I once read that direction is important in life. Without it, we’re destined to remain unfulfilled, Netflix-binging cods. The book I read from was called Reaching for the Stars: The Fallacy of Motivational Clichés. It cynically suggests our destinies are pre-ordained. This would mean that if you weren’t meant to be a DJ, there would be nothing you could do to change that. The writer himself claims that he was always meant to write de-motivational books, even though he doesn’t particularly care for the topic.
Ignore the experts, because most of them don’t know what they’re doing. They’re only human, with the exception of the aliens who live among us. The naysayers want to micromanage us and ultimately dissuade us from achieving our dreams. They’ll look at their charts and figures and determine that there’s enough DJs out there as it is. Attend the seminars, hone in your disc jockey skills, and ultimately leave it to fate in the end. You could reach the heights of Coachella or just end up spinning records for college radio stations.
Was I destined to be an advice columnist? With a name like Dr. Perfect, I believe I was. As a child, I was always giving advice to my classmates to solve their problems. My mother would often say, “What makes you so right about everything?” I would tell her that it was destined to be. She understood. She was an advice columnist too, as was my grandfather and his father before him. Perhaps you might find a similar vocation in your family linage. If not, try anyway.
Success in entertainment requires an understanding of the market. My obscure music tastes are far removed from anything current. I don’t like skipping album songs. I don’t like sampling. I don’t even like instruments. I’m into a cappella right now. Talk to other DJs, network, and learn what it takes to make it. Rock artist Beck said it just takes “two turntables and a microphone.” I discarded his music after that song for being too popular.

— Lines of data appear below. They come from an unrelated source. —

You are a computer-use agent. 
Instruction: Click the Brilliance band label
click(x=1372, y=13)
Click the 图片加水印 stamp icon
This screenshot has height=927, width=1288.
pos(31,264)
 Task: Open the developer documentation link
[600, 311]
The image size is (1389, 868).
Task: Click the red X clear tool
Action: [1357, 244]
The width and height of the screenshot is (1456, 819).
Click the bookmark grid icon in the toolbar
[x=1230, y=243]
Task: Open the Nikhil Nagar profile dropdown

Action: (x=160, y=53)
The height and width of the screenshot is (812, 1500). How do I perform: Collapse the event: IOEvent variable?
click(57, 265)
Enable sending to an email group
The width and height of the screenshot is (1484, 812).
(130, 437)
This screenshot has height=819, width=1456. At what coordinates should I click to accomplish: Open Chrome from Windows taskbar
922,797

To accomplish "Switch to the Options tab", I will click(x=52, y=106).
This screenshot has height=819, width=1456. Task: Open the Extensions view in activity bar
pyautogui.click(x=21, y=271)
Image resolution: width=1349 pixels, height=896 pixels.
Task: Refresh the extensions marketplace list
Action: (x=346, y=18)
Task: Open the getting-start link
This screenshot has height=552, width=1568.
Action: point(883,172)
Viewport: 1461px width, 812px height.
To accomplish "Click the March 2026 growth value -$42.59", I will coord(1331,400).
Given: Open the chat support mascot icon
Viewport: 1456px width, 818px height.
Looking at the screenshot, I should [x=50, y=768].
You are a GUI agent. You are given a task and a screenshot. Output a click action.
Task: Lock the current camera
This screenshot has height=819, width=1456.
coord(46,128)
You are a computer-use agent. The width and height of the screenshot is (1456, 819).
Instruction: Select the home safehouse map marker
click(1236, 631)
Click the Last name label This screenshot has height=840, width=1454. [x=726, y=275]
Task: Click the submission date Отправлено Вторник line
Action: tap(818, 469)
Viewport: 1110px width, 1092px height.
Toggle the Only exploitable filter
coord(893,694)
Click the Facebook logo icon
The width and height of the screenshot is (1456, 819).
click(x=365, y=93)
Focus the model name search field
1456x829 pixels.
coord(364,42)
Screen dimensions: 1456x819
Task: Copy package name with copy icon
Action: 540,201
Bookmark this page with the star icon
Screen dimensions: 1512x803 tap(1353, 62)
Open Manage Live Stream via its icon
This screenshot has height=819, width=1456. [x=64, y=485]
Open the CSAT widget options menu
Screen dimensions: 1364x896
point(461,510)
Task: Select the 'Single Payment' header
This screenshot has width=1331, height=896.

Most lofty pursuits are abandoned due to time and commitment. I once attended a two-week sushi making course and didn’t do a thing with it after. I was under a lot of pressure at my sales job at the time to deliver these Glengarry leads. At thirty, you still have plenty of time to work things out but not enough time to start over if you should fail miserably. It’s a strange road. The years will pass, and before you know it, you’ll be forty and lost in a permanent state of adolescence. There’s no harm in trying, as they say. Just don’t take that as an endorsement to do whatever you want. Life isn’t some hippie commune. We’ve got to be responsible adults. The more responsible you are, the more social credits you can obtain once they implement communist China’s surveillance system here. Perhaps I spoke too soon. Disregard.
Or you could enter the seminary. There could be some great a cappella singing there.
Dr. Perfect has slung advice across the globe for the last two decades due to his dedication to the uplift of the human condition.